April 23, 2010

Backhanded Blessing

Yesterday someone was coming by to pick up one of those St. Joseph statues that you bury in your yard in order to obtain the grace of selling the house. The ladies in the office asked me to bless the statue, so I made up this blessing, which I pronounced without the hopeful homeowner present:

Gracious God,
we pray that through the intercession of St. Joseph
all who find in this statue an object of devotion
and a means to prayer
may be delivered from all burden of superstition.
We pray through Christ our Lord.

14 comments:

Ad Abolendam said...

Haha. Once, while digging in my front garden, I found one of those statues. Apparently, it must have worked because we bought the house roughly at the height of the housing bubble. :-( Nevertheless, I cleaned off poor St. Joseph, and he now sits unsullied on my bureau. Perhaps I will now obtain the grace to be a more snazzy dresser.

Qualis Rex said...

LOL!!!!!!!!!!!!!!!!!!!!!!!!

That reminds me of the Rabbi's blessing in "Fiddler on the Roof"; "May the Lord bless and keep the Tzar...far away from us."

ben in denver said...

Doesn't this devotion have its origin in Bl. Andre Bisset's acquisition of the land in Montreal where St. Joseph's Oratory now sits?

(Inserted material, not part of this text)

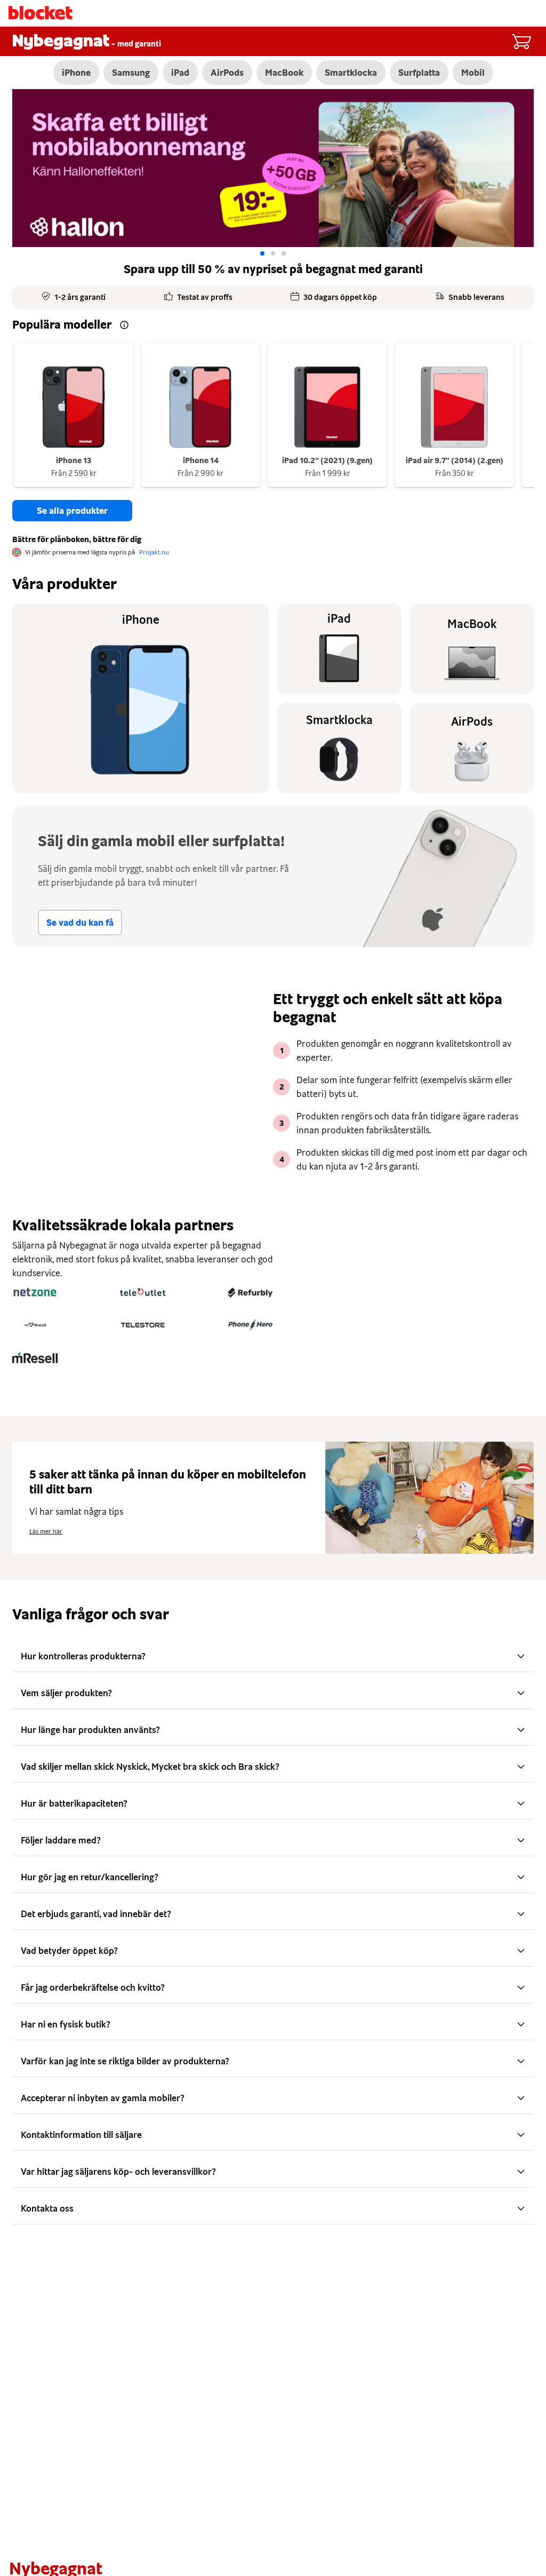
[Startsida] (41, 13)
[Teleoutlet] (142, 1292)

When we were buying a home, we put a picture of what we wanted under our St. Joseph statue and prayed a litany.

Brother Charles said...

Ben: Yes, that is also my understanding. I only make fun because of the magical/superstitious practices with which this devotion has sometimes become associated. For example, it is sometimes performed here on behalf of someone else, i.e. a covert burial is made in someone else's yard, in the hopes that one's neighbors will move.

NC Sue said...

That's beautiful.
As a convert, sometimes I have difficulty sorting out the difference between the miraculous and the superstitious. Is it just me, or is the line sometimes a bit blurred?

Brother Charles said...

Yes, sometimes it can be blurry. To me the issue is control. If we are trying to control supernatural forces in order to get what we want or think we need, that's magic. If we are surrendering to God and the operation of his Spirit in our lives, that's religion.

Qualis Rex said...

NC to echo Father Cherles' comment, as a cradle Catholic the line is often blurrier than watching a polar bear cross a glacier in a snowstorm. My take is always keep your mind and heart open and available for a miracle. And always preface any petition with "God's will be done". And beware of any PROMISE that "X" will happen if you do "Y".

Father Charles posted awhile back about finding prayer cards that promised "good luck"/wealth/an end to static-cling etc if you pray it and pass it along to 5 people or whatever. Stuff and nonsense designed to prey on the weak minded. But as a convert, you already have a leg up, as you obviously used your brain to convert to Catholicism. So, I have confidence you will be able to disseminate your way through the nonsense.

Lee Gilbert said...

Once when I was living with the friars at Mayslake in Westomont, IL, they told me that years ago (in the 20's) the rich landowners in the area would go fox hunting and wanted the Franciscans to come over and bless their hounds. A friar compose a blessing for the hounds and for the poor foxes "who have not where to lay their heads."

Anonymous said...

I was unfamiliar with this practice,so I did a quick web search and discovered:
http://www.ecojoekits.com
You learn something new every (earth)day.

Brother Charles said...

See. Just my point. I'm all for eco-friendly devotion, but the site's use of "good luck charm" gets at what I'm saying...

Julia said...

Getting a statue of St Joseph, burying it upside down in your yard, and thinking that your house will be sold because of your actions = superstition

Getting a statue of St Joseph and praying and hoping for his intercession as you try to sell your house = just good pious sense

Qualis Rex said...

What's worse is it's an old (backward) Southern Italian tradition to turn the household saints upside-down until they give the requester what they are asking for.

That's one pre-Vatican II "custom" I'm glad went the way of the dodo. Sure wish the household saints would come back tho...

Lee Strong said...

Wonderful prayer!

When I worked at a Catholic newspaper I actually had someone ask me to write an article about how burying a St. Joseph statue could help sell a house. He seemed sincere - though I did wonder if he wasn't also selling statues!

Sharon said...

Most of the world seems to slavishly adopt American customs but the "burying St Joseph" superstition hasn't come to our shores - yet.


Sure wish the household saints would come back tho...

Qualis, just purchase a statue of your favourite saint and put it in your house and the household saints will have come back.